Wisconsin Manufacturers & Commerce (WMC) – the combined state chamber and manufacturers’ association – conducted the survey over the first three weeks of June on a variety of topics. On Wednesday, WMC released data focused specifically on workforce and employment.
“It is time for Gov. Evers to connect the dots on this major issue for our economy,” said WMC President & CEO Kurt Bauer. “Hundreds of Wisconsin businesses just barely survived months of government-mandated lockdowns, restrictions and limited capacity. Now, many of those same businesses face another serious government-imposed burden in the form of overly generous unemployment benefits that have created a full-blown workforce emergency.”
When asked why they were having trouble hiring workers, a plurality – 35 percent of businesses – said the unemployment benefits were too generous. That was followed by 30 percent blaming a lack of applicants with the proper skills and 26 percent blaming the overall shortage of people. Additionally, 85 percent of employers said they support ending the $300 pandemic-related unemployment enhancement.

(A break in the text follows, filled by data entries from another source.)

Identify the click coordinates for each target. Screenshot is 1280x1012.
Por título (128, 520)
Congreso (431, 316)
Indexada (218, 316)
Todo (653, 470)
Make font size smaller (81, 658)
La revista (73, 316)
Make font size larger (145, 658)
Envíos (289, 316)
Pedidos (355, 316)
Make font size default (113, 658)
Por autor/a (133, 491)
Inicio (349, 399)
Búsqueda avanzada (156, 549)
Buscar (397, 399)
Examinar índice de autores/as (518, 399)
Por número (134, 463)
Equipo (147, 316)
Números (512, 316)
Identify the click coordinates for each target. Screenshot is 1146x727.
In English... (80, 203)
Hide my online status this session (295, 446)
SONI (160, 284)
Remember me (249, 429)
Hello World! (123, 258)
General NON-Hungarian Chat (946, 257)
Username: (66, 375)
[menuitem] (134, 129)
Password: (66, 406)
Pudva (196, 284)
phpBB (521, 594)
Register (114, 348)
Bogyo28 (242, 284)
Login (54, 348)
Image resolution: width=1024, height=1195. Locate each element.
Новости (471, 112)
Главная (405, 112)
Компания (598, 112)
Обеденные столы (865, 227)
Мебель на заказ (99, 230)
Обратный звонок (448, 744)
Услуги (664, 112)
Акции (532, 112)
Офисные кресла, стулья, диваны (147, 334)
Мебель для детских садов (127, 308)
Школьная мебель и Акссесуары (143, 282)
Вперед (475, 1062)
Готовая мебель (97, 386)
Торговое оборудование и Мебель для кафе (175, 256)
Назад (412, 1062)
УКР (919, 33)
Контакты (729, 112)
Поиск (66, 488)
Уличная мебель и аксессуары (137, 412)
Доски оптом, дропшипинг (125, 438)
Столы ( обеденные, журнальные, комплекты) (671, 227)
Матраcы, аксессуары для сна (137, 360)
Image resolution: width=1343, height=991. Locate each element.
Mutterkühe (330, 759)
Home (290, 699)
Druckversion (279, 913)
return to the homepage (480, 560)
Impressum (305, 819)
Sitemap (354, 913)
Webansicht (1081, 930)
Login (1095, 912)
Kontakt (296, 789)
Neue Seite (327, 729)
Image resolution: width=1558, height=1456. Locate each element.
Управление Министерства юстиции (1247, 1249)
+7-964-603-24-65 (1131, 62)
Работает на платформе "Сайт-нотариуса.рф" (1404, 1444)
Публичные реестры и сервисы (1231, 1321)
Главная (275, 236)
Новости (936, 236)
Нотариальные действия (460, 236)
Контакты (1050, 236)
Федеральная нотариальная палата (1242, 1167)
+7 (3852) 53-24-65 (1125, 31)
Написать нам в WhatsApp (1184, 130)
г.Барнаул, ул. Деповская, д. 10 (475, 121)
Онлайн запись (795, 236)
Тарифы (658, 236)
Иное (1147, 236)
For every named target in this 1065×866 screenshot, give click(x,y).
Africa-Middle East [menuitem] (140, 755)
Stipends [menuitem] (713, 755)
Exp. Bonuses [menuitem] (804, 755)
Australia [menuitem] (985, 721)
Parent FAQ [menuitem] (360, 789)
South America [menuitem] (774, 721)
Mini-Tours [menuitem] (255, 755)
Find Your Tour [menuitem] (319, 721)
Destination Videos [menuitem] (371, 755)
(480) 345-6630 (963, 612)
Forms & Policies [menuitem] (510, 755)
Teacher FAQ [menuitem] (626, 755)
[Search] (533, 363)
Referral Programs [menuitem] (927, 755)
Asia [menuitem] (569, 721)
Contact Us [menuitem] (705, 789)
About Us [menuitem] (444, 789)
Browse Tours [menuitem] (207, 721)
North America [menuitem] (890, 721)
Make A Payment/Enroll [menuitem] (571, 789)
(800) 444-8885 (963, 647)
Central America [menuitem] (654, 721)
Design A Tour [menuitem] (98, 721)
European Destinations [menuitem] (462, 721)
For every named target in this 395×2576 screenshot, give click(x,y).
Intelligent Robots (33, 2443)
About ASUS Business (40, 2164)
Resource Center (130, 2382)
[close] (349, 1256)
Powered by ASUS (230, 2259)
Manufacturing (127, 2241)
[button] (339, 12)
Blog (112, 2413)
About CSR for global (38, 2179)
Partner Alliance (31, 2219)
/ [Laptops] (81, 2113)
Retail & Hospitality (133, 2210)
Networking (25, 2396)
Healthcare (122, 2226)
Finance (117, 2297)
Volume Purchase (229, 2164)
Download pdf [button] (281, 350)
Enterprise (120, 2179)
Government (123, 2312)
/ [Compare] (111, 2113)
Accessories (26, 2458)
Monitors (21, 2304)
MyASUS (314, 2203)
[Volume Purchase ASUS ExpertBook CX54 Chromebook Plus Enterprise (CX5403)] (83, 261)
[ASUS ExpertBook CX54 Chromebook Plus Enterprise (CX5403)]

Respondents overwhelmingly – 72 percent – said the workforce shortage was the top public policy issue facing Wisconsin. Businesses are not struggling to hire due to a lack of trying, however. Nearly 80 percent said they plan to increase the number of employees in the next six months, and they are raising wages to do so. Seven in 10 businesses plan to raise wages at least three percent in 2021, while over a quarter of businesses plan to raise wages by more than four percent.
“Repealing the expanded unemployment benefits is a short-term solution that our economy needs right now,” added Bauer. “But, we must also address long-term challenges to retain young Wisconsinites after they graduate from high school, attract people from outside the state to live and work here, and train people who need upskilling for the family-supporting careers we have available.”
To help grow the population of working-age people, 73 percent of employers think the state should fund a talent attraction campaign. Businesses also back increased technical training opportunities for high school students. Eighty-seven percent said they would support expanding these types of classes in the place of some general education courses.
WMC plans to release additional data from the Wisconsin Employer Survey in the coming weeks. Topics will include state and federal public policy, COVID-19 and the economy. WMC surveyed 266 employers that make up a representative sample of its membership. Businesses of all sizes, industries and geographic locations in Wisconsin participated.